Le logiciel est plutôt bon pour exécuter des règles. La difficulté consiste à déterminer quelles règles existent réellement. Celui qui exécute une routine manuellement remarque rarement combien de décisions implicites il prend en chemin : qu'un numéro déjà utilisé n'est jamais réutilisé, qu'un client donné est toujours traité juste un peu différemment, qu'une certaine combinaison « ne se produit pas » — jusqu'au jour où quelqu'un la saisit tout de même. Tant qu'un être humain exécute le processus, l'expérience comble ces vides. Le logiciel ne le fait pas. Et c'est justement utile : une bonne automatisation oblige à remplacer le « normalement, on fait comme ça » par des règles suffisamment claires pour être appliquées et testées. Il faut alors définir ce qui est obligatoire, ce qui est bloqué, ce qui doit rester unique, quelles données font foi et ce qui se passe lorsqu'une étape échoue.

Ce n'est qu'ensuite que la technologie devient intéressante. Un outil qui fait gagner vingt secondes dans une démo ne me sert pas à grand-chose si je ne sais pas avec certitude si deux utilisateurs peuvent obtenir le même numéro de séquence, ou si des données existantes risquent d'être écrasées lors d'un transfert. C'est pourquoi, pour les outils internes, je regarde d'abord ce qui ne peut absolument pas se produire. Un bouton qui fonctionne a peu de valeur si les exceptions à côté ne sont pas fiables.

Cela détermine aussi la façon dont j'utilise l'IA dans un tel projet. Un modèle peut aider à écrire du code, proposer des cas de test, remettre en question une conception ou révéler des scénarios auxquels personne n'avait pensé. Utile. Mais « l'IA a fait le code » ne dit rien de la qualité du résultat. Là où une règle métier doit être fixée, un modèle ne peut pas se mettre à deviner silencieusement quel type, quel numéro ou quelle langue s'applique. Ce qui compte, c'est de savoir si la même entrée donne à chaque fois le résultat voulu, si les erreurs sont bloquées avant d'endommager les données, et s'il existe des tests pour le comportement qui doit être préservé.

Tout jugement humain ne doit pas pour autant disparaître. Certaines décisions, vous les gardez délibérément entre les mains d'un utilisateur. Si un outil reprend dix actions et laisse une décision importante à un humain, c'est souvent préférable à automatiser onze actions en espérant que la onzième se passe toujours bien. Pour moi, automatiser ne consiste pas à supprimer un maximum d'étapes, mais à retirer la routine de façon fiable sans automatiser aussi le contrôle.

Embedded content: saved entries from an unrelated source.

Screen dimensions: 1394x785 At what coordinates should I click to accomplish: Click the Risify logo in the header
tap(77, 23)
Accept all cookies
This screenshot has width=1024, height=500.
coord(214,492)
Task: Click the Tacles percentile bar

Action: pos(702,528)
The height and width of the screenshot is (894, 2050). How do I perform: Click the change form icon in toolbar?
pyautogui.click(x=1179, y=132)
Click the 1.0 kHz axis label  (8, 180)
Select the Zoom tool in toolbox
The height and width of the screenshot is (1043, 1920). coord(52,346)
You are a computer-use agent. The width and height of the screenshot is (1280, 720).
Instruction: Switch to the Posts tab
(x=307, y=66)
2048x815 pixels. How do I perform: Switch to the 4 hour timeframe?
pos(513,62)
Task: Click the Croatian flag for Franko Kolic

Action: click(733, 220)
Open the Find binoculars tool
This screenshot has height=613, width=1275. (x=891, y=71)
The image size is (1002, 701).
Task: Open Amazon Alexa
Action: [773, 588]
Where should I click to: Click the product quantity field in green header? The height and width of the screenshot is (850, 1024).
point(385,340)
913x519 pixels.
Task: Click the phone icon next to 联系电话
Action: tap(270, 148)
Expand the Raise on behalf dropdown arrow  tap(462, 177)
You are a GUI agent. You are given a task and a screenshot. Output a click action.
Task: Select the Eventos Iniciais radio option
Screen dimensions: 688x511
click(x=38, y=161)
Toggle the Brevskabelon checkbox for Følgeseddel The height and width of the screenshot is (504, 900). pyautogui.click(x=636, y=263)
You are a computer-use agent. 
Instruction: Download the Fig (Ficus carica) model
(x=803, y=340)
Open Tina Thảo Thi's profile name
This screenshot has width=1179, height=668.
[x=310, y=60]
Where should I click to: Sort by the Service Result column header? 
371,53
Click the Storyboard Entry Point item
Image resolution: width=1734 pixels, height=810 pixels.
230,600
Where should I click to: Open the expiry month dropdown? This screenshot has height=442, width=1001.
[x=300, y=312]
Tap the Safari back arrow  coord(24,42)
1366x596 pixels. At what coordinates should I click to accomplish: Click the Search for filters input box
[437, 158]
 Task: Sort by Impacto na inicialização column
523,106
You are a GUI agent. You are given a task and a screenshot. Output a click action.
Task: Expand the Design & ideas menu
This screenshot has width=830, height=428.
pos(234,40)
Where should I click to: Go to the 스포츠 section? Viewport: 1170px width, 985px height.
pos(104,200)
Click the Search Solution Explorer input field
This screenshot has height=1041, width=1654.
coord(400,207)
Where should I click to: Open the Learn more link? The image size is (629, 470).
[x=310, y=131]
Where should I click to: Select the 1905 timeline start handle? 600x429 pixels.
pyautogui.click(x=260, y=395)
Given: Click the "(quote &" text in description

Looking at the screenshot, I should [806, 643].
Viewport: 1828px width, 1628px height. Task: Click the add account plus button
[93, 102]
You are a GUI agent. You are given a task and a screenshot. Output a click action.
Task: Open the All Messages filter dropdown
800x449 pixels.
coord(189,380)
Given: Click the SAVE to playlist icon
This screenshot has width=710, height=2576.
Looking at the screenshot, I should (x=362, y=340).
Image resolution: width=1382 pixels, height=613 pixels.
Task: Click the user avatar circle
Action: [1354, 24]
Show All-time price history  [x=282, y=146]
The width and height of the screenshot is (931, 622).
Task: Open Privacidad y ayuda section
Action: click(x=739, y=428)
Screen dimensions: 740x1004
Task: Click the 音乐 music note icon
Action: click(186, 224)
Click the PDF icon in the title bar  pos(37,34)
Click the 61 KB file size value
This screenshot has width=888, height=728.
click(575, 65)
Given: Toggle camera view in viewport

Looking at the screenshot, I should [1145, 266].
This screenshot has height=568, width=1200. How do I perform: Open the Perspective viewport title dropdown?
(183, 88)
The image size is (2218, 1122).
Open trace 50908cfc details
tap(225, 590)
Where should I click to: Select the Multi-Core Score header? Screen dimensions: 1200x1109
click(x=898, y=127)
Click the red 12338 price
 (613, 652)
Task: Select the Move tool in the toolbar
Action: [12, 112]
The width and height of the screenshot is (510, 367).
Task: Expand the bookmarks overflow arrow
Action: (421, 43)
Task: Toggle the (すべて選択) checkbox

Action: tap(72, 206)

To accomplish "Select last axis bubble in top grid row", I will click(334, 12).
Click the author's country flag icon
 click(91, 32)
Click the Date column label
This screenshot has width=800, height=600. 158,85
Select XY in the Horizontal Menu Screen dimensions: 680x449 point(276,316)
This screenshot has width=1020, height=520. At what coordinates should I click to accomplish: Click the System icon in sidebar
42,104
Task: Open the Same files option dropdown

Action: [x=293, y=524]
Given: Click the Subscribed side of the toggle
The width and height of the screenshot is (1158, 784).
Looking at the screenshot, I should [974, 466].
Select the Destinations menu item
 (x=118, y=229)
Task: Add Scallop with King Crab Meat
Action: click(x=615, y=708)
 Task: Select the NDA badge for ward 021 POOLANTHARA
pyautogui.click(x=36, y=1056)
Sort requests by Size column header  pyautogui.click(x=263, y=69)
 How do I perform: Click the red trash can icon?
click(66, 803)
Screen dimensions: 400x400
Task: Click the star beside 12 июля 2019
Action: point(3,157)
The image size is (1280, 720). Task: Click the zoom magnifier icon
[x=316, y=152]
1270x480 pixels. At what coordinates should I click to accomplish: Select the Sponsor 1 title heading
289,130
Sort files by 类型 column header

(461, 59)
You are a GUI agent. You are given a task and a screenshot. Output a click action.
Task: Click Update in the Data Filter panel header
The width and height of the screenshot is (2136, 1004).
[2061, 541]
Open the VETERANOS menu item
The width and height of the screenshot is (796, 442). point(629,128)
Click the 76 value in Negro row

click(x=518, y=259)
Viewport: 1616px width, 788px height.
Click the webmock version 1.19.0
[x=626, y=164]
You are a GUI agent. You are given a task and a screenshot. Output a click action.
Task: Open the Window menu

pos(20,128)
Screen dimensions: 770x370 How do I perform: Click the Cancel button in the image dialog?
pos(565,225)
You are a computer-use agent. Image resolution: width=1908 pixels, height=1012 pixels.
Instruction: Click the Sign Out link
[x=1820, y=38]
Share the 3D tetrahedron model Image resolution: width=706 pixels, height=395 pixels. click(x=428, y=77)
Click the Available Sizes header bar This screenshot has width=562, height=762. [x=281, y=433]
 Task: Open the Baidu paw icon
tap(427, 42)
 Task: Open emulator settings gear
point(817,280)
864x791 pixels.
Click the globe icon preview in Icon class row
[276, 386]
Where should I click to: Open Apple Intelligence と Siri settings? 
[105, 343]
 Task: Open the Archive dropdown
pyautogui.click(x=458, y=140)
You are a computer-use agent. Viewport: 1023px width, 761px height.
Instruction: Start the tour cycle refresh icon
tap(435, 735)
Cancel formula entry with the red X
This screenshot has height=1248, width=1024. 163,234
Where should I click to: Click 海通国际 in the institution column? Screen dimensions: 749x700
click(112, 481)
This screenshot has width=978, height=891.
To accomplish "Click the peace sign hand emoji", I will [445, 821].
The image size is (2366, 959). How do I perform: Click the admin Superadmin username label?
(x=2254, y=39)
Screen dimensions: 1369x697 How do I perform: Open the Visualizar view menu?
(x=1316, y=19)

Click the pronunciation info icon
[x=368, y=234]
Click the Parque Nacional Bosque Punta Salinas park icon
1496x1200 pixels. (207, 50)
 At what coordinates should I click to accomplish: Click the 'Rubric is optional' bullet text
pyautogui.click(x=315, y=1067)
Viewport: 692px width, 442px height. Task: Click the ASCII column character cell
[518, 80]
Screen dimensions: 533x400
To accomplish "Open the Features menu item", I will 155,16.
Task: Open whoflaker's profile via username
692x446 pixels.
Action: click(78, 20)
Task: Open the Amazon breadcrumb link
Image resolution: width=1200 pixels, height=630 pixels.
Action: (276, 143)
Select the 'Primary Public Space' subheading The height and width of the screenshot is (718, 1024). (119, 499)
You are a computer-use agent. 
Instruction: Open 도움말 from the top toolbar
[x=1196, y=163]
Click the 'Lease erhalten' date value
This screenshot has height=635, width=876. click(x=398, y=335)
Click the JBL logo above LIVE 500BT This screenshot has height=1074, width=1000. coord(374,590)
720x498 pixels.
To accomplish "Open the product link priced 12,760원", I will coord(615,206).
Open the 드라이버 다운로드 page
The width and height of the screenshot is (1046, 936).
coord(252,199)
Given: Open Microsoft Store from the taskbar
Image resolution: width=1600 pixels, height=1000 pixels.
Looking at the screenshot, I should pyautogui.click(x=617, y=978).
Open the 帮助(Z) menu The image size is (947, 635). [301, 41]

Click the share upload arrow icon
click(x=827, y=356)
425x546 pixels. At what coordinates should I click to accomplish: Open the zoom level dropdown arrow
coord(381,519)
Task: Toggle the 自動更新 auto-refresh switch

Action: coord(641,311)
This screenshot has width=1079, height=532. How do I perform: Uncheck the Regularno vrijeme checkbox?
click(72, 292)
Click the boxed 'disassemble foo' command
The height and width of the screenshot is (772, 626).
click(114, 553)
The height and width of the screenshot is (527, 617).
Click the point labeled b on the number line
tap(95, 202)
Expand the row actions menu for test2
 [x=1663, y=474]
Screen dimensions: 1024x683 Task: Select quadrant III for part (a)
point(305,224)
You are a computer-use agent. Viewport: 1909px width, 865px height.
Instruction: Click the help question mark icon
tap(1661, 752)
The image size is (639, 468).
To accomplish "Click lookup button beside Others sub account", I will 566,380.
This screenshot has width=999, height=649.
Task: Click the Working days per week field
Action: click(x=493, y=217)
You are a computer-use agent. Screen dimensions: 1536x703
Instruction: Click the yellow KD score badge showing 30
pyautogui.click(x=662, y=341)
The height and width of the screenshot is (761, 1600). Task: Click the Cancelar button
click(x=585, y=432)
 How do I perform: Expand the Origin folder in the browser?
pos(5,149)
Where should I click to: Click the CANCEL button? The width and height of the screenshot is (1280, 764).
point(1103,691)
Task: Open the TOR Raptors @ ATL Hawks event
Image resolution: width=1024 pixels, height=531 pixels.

La même chose vaut pour ce qui existe déjà. Un nouvel outil hérite rarement d'un terrain vierge : il y a des documents, des numéros, des dossiers et des habitudes antérieurs à l'outil, et cela fait partie du problème. Une automatisation qui fonctionne ne doit pas seulement savoir ce qui doit se passer demain. Elle doit aussi respecter ce qui s'est déjà passé hier.

C'est pourquoi je préfère commencer par une question désagréable : que cet outil ne doit-il absolument jamais faire de travers ? Tant qu'il n'existe pas de réponse claire à cette question, nous ne sommes pas encore prêts à automatiser.